Stated task
Please reproduce the material between the lines holding "The height and width of the screenshot is (426, 500)." and "coord(281,435)", inclusive, without any changes.

━━━ Extracted records ━━━

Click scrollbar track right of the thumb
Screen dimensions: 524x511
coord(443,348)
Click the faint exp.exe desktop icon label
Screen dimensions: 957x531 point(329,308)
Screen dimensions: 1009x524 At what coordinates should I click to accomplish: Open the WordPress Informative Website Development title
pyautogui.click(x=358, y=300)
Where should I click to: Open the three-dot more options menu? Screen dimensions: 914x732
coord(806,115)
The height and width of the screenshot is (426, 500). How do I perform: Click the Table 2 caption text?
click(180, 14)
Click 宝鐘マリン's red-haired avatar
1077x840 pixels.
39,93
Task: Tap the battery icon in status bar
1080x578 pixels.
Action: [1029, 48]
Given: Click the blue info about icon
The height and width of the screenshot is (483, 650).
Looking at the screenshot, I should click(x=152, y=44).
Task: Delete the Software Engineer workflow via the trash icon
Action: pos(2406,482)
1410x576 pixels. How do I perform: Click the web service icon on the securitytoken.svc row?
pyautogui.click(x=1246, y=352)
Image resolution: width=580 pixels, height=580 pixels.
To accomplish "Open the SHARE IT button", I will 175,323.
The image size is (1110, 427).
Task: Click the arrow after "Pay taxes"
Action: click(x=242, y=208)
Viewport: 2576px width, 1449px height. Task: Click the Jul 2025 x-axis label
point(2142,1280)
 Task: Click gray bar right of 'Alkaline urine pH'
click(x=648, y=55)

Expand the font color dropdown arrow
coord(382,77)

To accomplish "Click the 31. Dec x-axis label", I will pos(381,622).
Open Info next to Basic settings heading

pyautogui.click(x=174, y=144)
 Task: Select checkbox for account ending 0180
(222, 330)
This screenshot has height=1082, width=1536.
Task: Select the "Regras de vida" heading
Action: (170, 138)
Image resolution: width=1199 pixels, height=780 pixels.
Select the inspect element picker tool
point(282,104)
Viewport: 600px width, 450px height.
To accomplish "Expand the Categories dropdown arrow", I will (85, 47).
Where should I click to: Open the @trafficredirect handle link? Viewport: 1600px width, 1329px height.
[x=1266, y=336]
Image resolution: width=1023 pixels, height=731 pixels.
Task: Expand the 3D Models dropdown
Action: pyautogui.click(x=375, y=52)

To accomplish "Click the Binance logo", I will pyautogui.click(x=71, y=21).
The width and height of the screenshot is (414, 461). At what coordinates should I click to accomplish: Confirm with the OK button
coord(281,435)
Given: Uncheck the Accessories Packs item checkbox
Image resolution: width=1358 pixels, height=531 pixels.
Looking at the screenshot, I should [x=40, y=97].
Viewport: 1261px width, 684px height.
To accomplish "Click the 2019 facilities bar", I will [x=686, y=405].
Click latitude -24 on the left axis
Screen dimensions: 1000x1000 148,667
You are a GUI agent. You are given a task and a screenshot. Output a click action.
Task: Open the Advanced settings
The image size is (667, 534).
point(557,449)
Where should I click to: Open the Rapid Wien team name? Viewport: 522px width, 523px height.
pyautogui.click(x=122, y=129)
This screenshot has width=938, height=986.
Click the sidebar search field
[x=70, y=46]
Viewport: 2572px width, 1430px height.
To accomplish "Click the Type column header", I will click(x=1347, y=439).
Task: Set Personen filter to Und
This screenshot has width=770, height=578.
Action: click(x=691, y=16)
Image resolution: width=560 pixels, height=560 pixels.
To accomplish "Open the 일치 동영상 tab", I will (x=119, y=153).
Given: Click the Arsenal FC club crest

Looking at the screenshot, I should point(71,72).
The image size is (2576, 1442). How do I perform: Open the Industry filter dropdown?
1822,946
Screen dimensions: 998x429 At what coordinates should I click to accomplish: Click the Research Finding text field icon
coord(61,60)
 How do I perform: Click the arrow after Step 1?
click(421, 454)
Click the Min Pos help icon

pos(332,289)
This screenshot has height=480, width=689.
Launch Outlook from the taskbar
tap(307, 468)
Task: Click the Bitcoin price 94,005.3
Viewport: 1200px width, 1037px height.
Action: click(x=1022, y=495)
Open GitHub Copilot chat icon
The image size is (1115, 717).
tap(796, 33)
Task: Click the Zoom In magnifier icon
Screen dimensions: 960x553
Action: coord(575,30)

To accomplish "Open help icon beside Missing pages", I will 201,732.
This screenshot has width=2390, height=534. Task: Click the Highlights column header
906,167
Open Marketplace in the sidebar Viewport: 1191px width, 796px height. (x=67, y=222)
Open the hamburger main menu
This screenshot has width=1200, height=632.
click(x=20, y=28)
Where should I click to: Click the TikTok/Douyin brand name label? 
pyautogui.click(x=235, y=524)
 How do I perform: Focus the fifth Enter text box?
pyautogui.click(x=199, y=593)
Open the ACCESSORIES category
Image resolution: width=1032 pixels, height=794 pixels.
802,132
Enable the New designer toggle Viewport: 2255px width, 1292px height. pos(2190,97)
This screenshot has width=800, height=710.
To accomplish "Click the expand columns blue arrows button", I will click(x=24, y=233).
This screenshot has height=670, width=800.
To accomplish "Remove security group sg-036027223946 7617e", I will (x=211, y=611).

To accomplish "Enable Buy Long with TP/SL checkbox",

━━━

Solution below
The height and width of the screenshot is (426, 500). How do I perform: Click the Table 2 caption text?
click(180, 14)
Click 宝鐘マリン's red-haired avatar
1077x840 pixels.
39,93
Task: Tap the battery icon in status bar
1080x578 pixels.
Action: [1029, 48]
Given: Click the blue info about icon
The height and width of the screenshot is (483, 650).
Looking at the screenshot, I should click(x=152, y=44).
Task: Delete the Software Engineer workflow via the trash icon
Action: pos(2406,482)
1410x576 pixels. How do I perform: Click the web service icon on the securitytoken.svc row?
pyautogui.click(x=1246, y=352)
Image resolution: width=580 pixels, height=580 pixels.
To accomplish "Open the SHARE IT button", I will 175,323.
The image size is (1110, 427).
Task: Click the arrow after "Pay taxes"
Action: click(x=242, y=208)
Viewport: 2576px width, 1449px height. Task: Click the Jul 2025 x-axis label
point(2142,1280)
 Task: Click gray bar right of 'Alkaline urine pH'
click(x=648, y=55)

Expand the font color dropdown arrow
coord(382,77)

To accomplish "Click the 31. Dec x-axis label", I will pos(381,622).
Open Info next to Basic settings heading

pyautogui.click(x=174, y=144)
 Task: Select checkbox for account ending 0180
(222, 330)
This screenshot has height=1082, width=1536.
Task: Select the "Regras de vida" heading
Action: (170, 138)
Image resolution: width=1199 pixels, height=780 pixels.
Select the inspect element picker tool
point(282,104)
Viewport: 600px width, 450px height.
To accomplish "Expand the Categories dropdown arrow", I will (85, 47).
Where should I click to: Open the @trafficredirect handle link? Viewport: 1600px width, 1329px height.
[x=1266, y=336]
Image resolution: width=1023 pixels, height=731 pixels.
Task: Expand the 3D Models dropdown
Action: pyautogui.click(x=375, y=52)

To accomplish "Click the Binance logo", I will pyautogui.click(x=71, y=21).
The width and height of the screenshot is (414, 461). At what coordinates should I click to accomplish: Confirm with the OK button
coord(281,435)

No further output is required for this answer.